#### [Task requirements]
In full and word for word, print the data below.

(Stored records)
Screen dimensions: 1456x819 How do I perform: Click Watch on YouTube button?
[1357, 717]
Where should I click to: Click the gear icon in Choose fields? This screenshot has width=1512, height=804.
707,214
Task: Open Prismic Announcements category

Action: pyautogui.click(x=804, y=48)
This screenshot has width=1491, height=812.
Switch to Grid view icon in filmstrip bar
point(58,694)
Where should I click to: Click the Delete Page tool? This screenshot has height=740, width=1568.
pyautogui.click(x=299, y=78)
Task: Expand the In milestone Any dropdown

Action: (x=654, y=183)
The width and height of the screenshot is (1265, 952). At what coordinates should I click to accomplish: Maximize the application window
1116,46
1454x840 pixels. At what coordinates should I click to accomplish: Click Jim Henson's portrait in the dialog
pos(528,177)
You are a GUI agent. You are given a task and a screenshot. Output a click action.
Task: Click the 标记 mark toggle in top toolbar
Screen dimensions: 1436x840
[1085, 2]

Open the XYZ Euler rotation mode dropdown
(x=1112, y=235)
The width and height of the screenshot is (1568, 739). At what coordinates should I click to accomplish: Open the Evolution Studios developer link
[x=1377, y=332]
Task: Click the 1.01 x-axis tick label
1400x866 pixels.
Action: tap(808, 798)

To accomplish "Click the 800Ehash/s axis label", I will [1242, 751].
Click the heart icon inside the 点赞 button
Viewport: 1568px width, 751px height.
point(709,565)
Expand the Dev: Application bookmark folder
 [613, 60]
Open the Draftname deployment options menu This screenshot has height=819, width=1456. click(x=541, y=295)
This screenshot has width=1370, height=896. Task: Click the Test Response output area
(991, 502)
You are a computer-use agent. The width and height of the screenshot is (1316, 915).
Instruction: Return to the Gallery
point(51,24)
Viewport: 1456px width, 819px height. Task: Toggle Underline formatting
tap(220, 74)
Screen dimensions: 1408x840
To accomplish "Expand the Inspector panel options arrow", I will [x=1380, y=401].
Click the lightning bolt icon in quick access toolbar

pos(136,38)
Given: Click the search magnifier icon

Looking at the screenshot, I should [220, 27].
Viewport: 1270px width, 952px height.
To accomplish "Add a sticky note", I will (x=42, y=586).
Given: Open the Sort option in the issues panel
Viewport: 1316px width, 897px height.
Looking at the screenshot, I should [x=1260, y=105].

#### [Exercise result]
Screen dimensions: 1456x819 How do I perform: Click Watch on YouTube button?
[1357, 717]
Where should I click to: Click the gear icon in Choose fields? This screenshot has width=1512, height=804.
707,214
Task: Open Prismic Announcements category

Action: pyautogui.click(x=804, y=48)
This screenshot has width=1491, height=812.
Switch to Grid view icon in filmstrip bar
point(58,694)
Where should I click to: Click the Delete Page tool? This screenshot has height=740, width=1568.
pyautogui.click(x=299, y=78)
Task: Expand the In milestone Any dropdown

Action: (x=654, y=183)
The width and height of the screenshot is (1265, 952). At what coordinates should I click to accomplish: Maximize the application window
1116,46
1454x840 pixels. At what coordinates should I click to accomplish: Click Jim Henson's portrait in the dialog
pos(528,177)
You are a GUI agent. You are given a task and a screenshot. Output a click action.
Task: Click the 标记 mark toggle in top toolbar
Screen dimensions: 1436x840
[1085, 2]

Open the XYZ Euler rotation mode dropdown
(x=1112, y=235)
The width and height of the screenshot is (1568, 739). At what coordinates should I click to accomplish: Open the Evolution Studios developer link
[x=1377, y=332]
Task: Click the 1.01 x-axis tick label
1400x866 pixels.
Action: tap(808, 798)

To accomplish "Click the 800Ehash/s axis label", I will [1242, 751].
Click the heart icon inside the 点赞 button
Viewport: 1568px width, 751px height.
point(709,565)
Expand the Dev: Application bookmark folder
 [613, 60]
Open the Draftname deployment options menu This screenshot has height=819, width=1456. click(x=541, y=295)
This screenshot has width=1370, height=896. Task: Click the Test Response output area
(991, 502)
You are a computer-use agent. The width and height of the screenshot is (1316, 915).
Instruction: Return to the Gallery
point(51,24)
Viewport: 1456px width, 819px height. Task: Toggle Underline formatting
tap(220, 74)
Screen dimensions: 1408x840
To accomplish "Expand the Inspector panel options arrow", I will [x=1380, y=401].
Click the lightning bolt icon in quick access toolbar

pos(136,38)
Given: Click the search magnifier icon

Looking at the screenshot, I should [220, 27].
Viewport: 1270px width, 952px height.
To accomplish "Add a sticky note", I will (x=42, y=586).
Given: Open the Sort option in the issues panel
Viewport: 1316px width, 897px height.
Looking at the screenshot, I should [x=1260, y=105].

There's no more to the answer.